Album: Sparks - A Steady Drip, Drip, Drip | reviews, news & interviews
Album: Sparks - A Steady Drip, Drip, Drip
Album: Sparks - A Steady Drip, Drip, Drip
Arch rhymes and secreted emotion from veteran LA ironists
Apparently a freaky, brilliant novelty in 1974, Sparks have proved eternally invincible: the synthpop duo template, glam and disco avatars, chasing the pop grail across the globe as their latest mode hit the local chart mark.
Music is frenetic and staccato, Russell’s vocal lines concertinaing and elastically expanding, riding the dense rapids of Ron’s world-view. Just quoting couplets would entertainingly suggest the benignly acidic puncturing of foibles. “It’s worse than I thought, I’m not just overwrought,” the protagonist realises on “I’m Toast”; “The Pope is on the floor laughing/The cardinals roar, they’re backslapping,” knowing “Sainthood Is Not Your Future”; and “iPhone” turns a septuagenarian grump into a finely extravagant conceit, in which Adam berates Eve, the Gettysburg address is paused to chide, and “Friends of Mrs. Jobs/Often heard her sob”: “Put that fucking iPhone away and listen to me.” Stephin Merritt is a rare fellow traveller in such underground Broadway tropes, arch rhyming its own satisfaction (Elvis Costello has the dark wit, but lacks the cool detachment to hit his targets minus moral entanglement).

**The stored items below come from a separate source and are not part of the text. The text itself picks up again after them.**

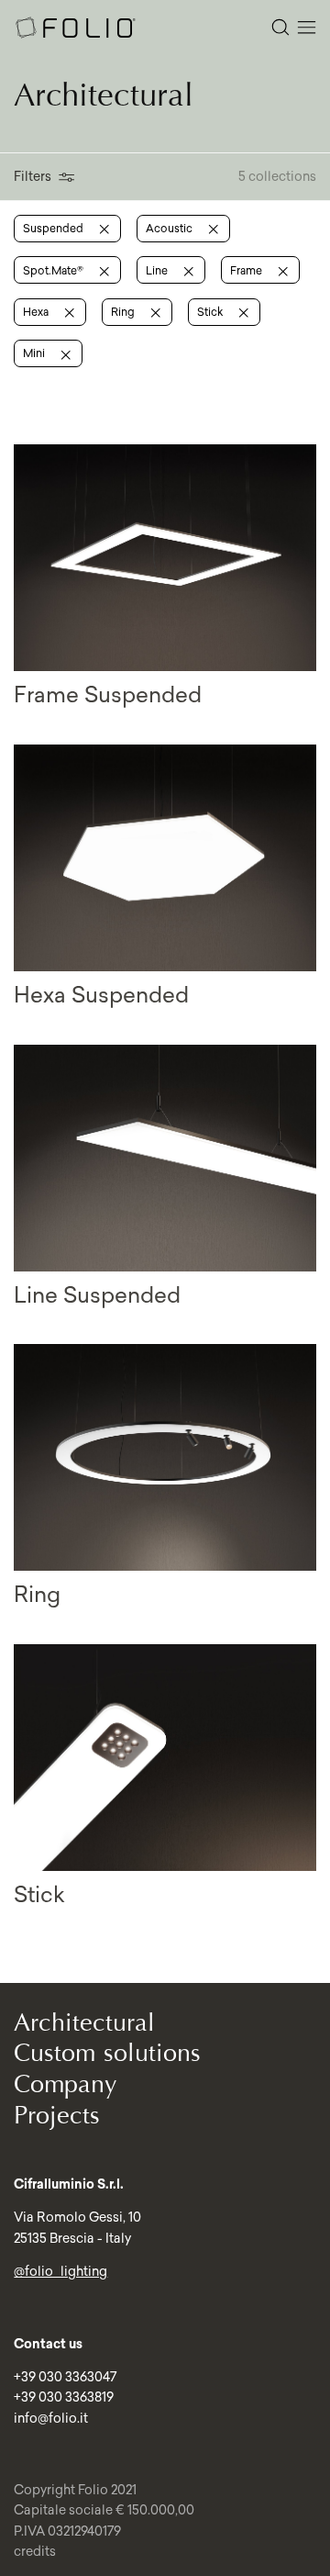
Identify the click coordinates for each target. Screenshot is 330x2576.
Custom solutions (107, 2053)
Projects (57, 2115)
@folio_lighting (60, 2271)
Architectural (84, 2023)
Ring (124, 311)
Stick (211, 311)
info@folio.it (51, 2418)
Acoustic (170, 228)
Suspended (54, 228)
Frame (247, 270)
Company (65, 2084)
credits (35, 2551)
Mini (35, 353)
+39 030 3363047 (65, 2377)
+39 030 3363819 (64, 2397)
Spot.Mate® (54, 270)
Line (158, 270)
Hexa (37, 311)
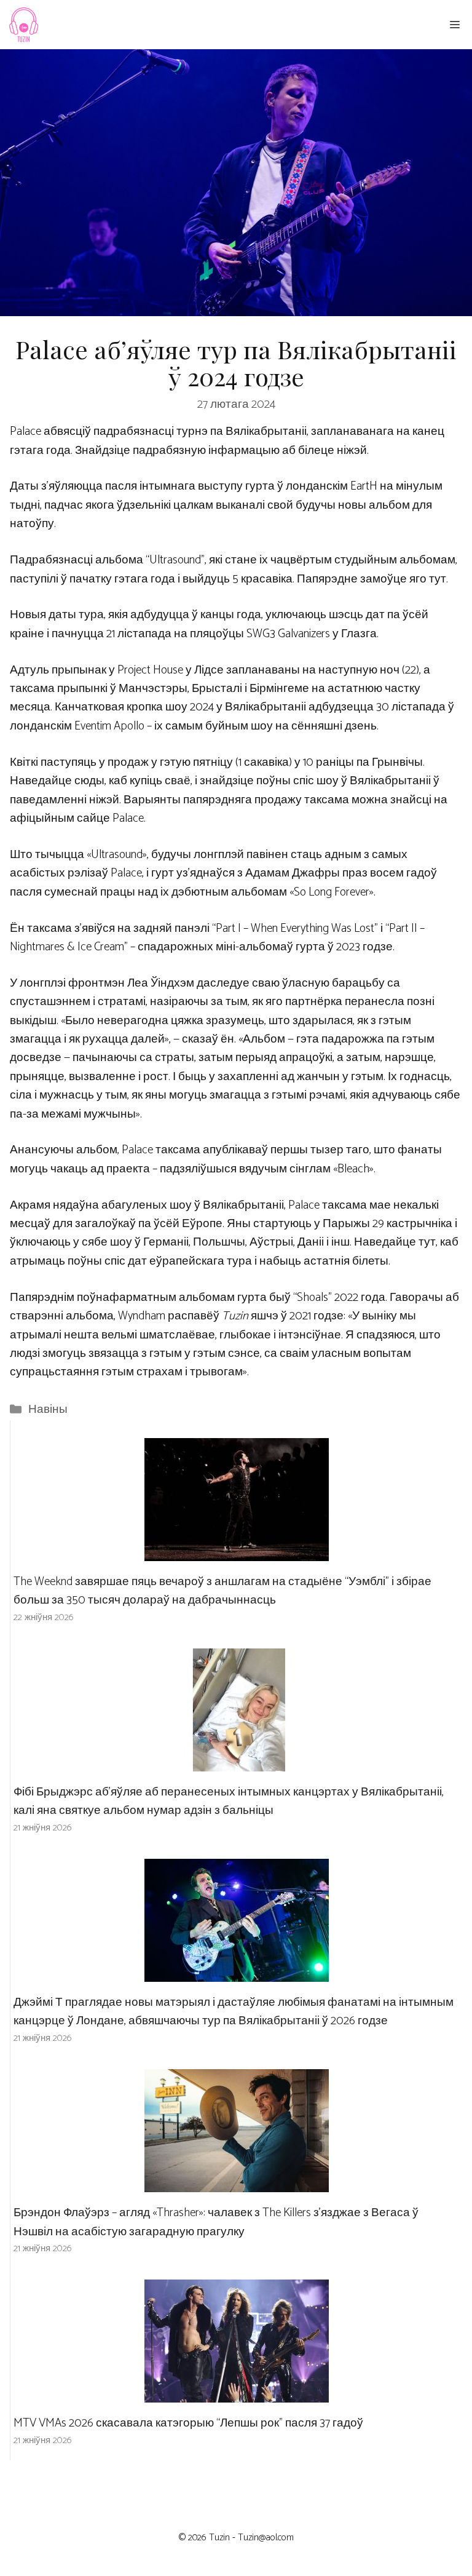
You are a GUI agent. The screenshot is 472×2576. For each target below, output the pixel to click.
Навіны (48, 1409)
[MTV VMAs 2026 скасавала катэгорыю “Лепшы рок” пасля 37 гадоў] (236, 2393)
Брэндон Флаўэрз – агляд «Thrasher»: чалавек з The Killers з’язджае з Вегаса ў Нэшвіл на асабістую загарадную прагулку (216, 2222)
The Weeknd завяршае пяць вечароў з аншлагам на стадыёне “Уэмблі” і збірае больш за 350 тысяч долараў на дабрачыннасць (222, 1591)
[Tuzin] (23, 24)
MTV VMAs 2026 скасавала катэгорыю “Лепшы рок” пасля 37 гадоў (188, 2423)
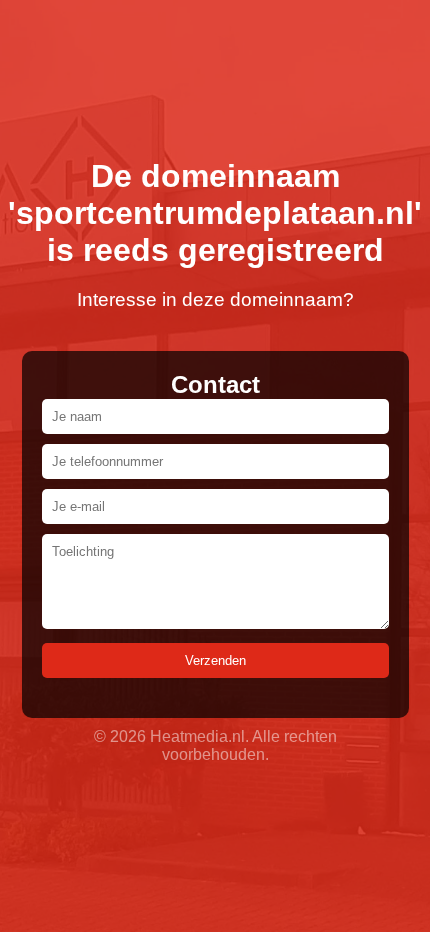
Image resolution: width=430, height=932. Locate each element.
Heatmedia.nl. (199, 736)
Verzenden (215, 660)
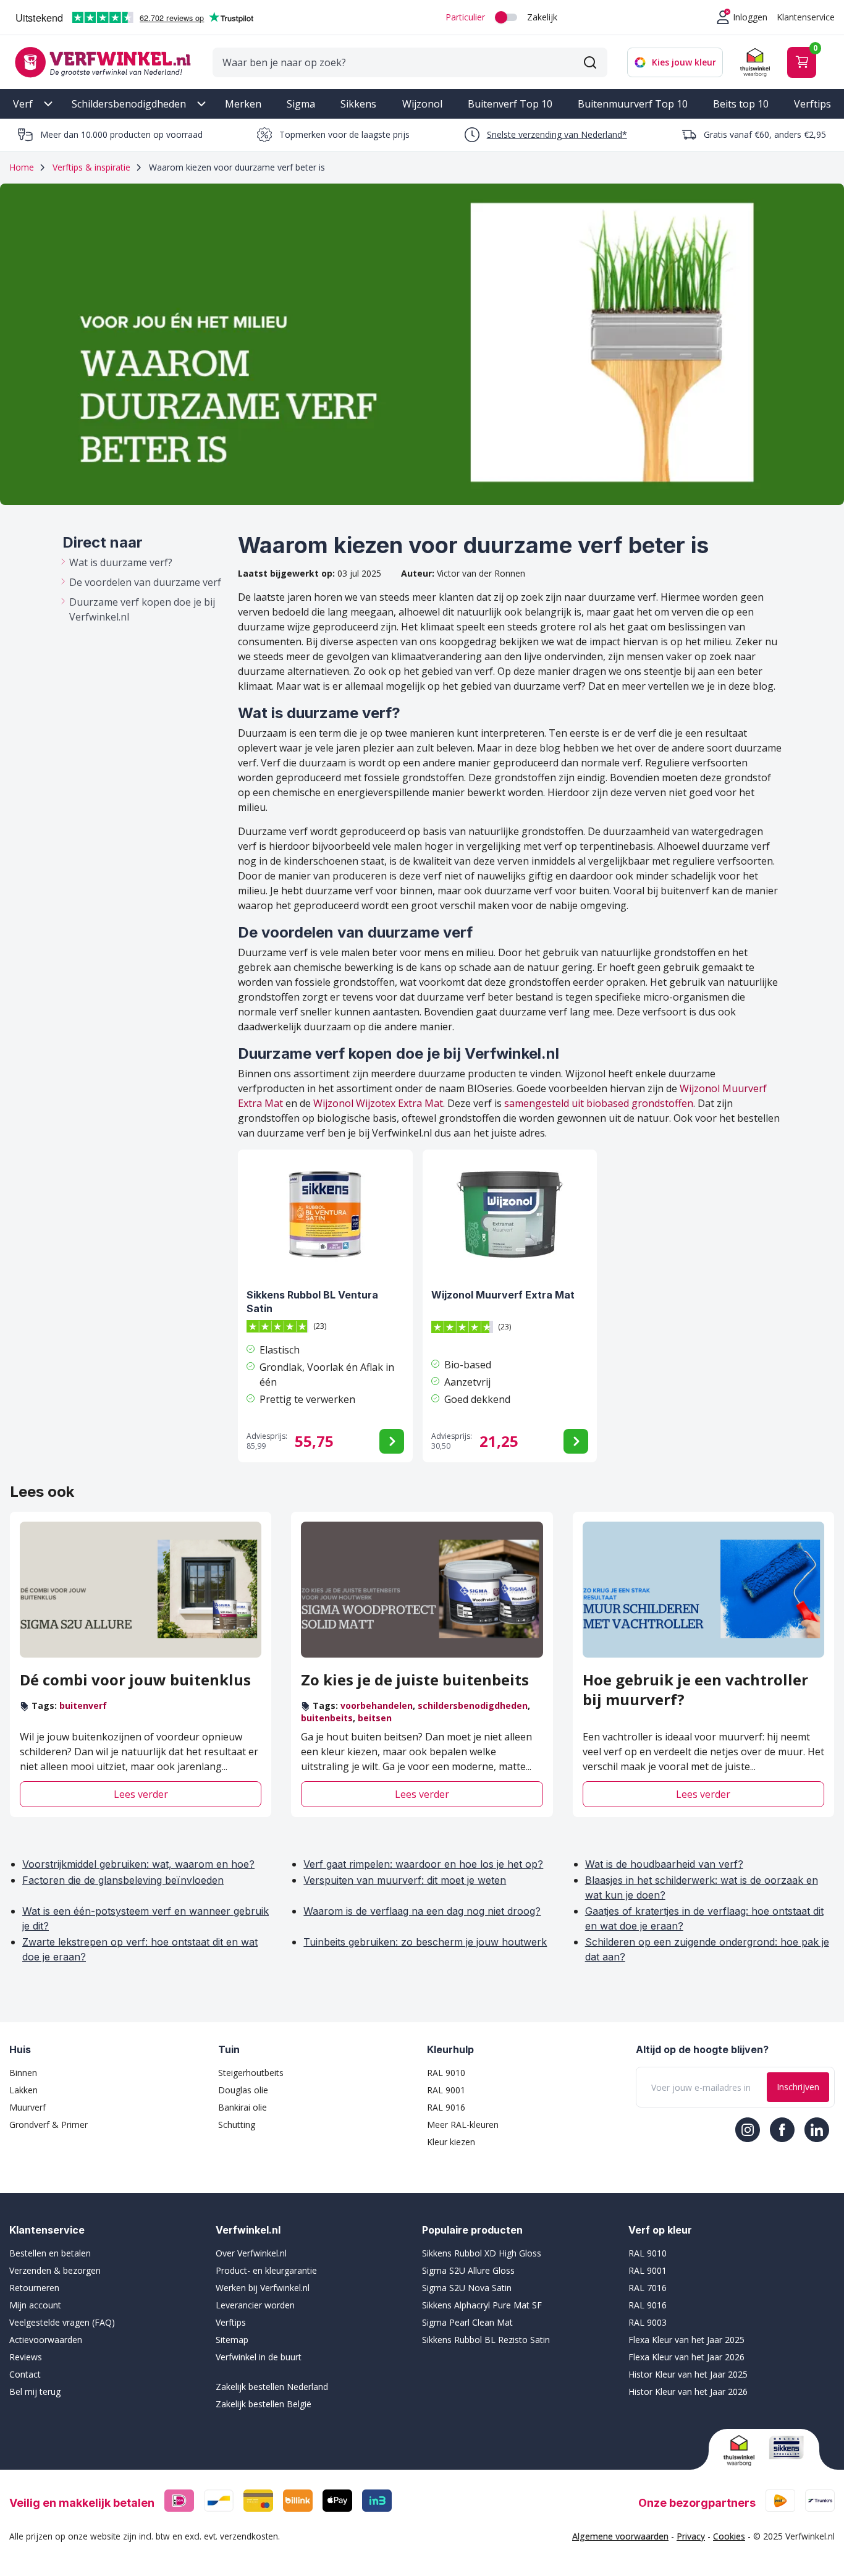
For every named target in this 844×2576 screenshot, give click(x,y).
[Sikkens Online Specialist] (786, 2447)
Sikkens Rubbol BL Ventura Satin (312, 1302)
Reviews (25, 2357)
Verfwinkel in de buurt (259, 2357)
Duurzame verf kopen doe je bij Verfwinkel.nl (142, 609)
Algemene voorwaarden (620, 2536)
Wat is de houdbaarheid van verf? (664, 1864)
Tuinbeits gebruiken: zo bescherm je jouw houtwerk (425, 1942)
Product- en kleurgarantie (266, 2270)
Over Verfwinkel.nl (251, 2253)
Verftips (812, 104)
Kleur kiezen (451, 2142)
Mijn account (35, 2305)
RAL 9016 (446, 2107)
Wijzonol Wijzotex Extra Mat (378, 1103)
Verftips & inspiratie (91, 167)
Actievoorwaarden (45, 2339)
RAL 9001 (446, 2090)
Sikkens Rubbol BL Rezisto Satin (486, 2339)
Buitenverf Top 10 (510, 104)
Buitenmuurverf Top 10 (633, 104)
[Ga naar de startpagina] (102, 62)
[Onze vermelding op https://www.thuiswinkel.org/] (741, 2450)
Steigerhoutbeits (251, 2072)
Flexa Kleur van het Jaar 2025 (686, 2339)
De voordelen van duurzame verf (145, 582)
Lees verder (141, 1794)
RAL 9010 (446, 2072)
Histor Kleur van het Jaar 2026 (688, 2391)
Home (21, 167)
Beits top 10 (741, 104)
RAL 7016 (647, 2288)
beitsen (375, 1718)
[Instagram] (747, 2129)
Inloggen (750, 17)
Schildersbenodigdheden (129, 104)
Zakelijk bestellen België (263, 2404)
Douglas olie (243, 2090)
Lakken (23, 2090)
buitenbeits (327, 1718)
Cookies (729, 2536)
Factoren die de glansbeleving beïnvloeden (123, 1880)
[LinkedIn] (816, 2129)
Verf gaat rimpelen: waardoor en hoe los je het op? (423, 1864)
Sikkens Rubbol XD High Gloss (481, 2253)
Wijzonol (422, 104)
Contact (25, 2374)
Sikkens (358, 104)
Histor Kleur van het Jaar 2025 (688, 2374)
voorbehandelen (376, 1705)
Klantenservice (806, 17)
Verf (23, 104)
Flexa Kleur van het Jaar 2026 (686, 2357)
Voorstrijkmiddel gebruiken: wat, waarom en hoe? (138, 1864)
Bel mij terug (35, 2391)
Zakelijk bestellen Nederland (272, 2386)
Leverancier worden (255, 2305)
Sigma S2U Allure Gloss (468, 2270)
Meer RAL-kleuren (463, 2124)
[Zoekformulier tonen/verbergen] (590, 62)
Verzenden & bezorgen (55, 2270)
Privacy (691, 2536)
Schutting (236, 2124)
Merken (243, 104)
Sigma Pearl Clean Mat (467, 2322)
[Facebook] (782, 2129)
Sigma (301, 104)
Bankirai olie (242, 2107)
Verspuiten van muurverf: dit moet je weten (404, 1880)
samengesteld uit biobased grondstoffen (598, 1103)
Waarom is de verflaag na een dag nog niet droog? (422, 1911)
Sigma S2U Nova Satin (467, 2288)
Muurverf (27, 2107)
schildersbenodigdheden (473, 1705)
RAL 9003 (647, 2322)
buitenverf (83, 1705)
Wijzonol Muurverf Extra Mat (503, 1295)
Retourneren (34, 2288)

It’s hard to imagine the Maels’ lives as native Los Angelenos, ironists largely without honour in their own literalist land. “Pacific Standard Time”, in which Ron’s sleekly modern synths essay stately, remorseless LA motorik is, though, an obliquely heartfelt portrait of a seasonless city somehow beyond space and time. “Our inconsistency is our consistency,” Russell sings. “Our insincerity is our sincerity.” These veteran Californians could hardly say it plainer.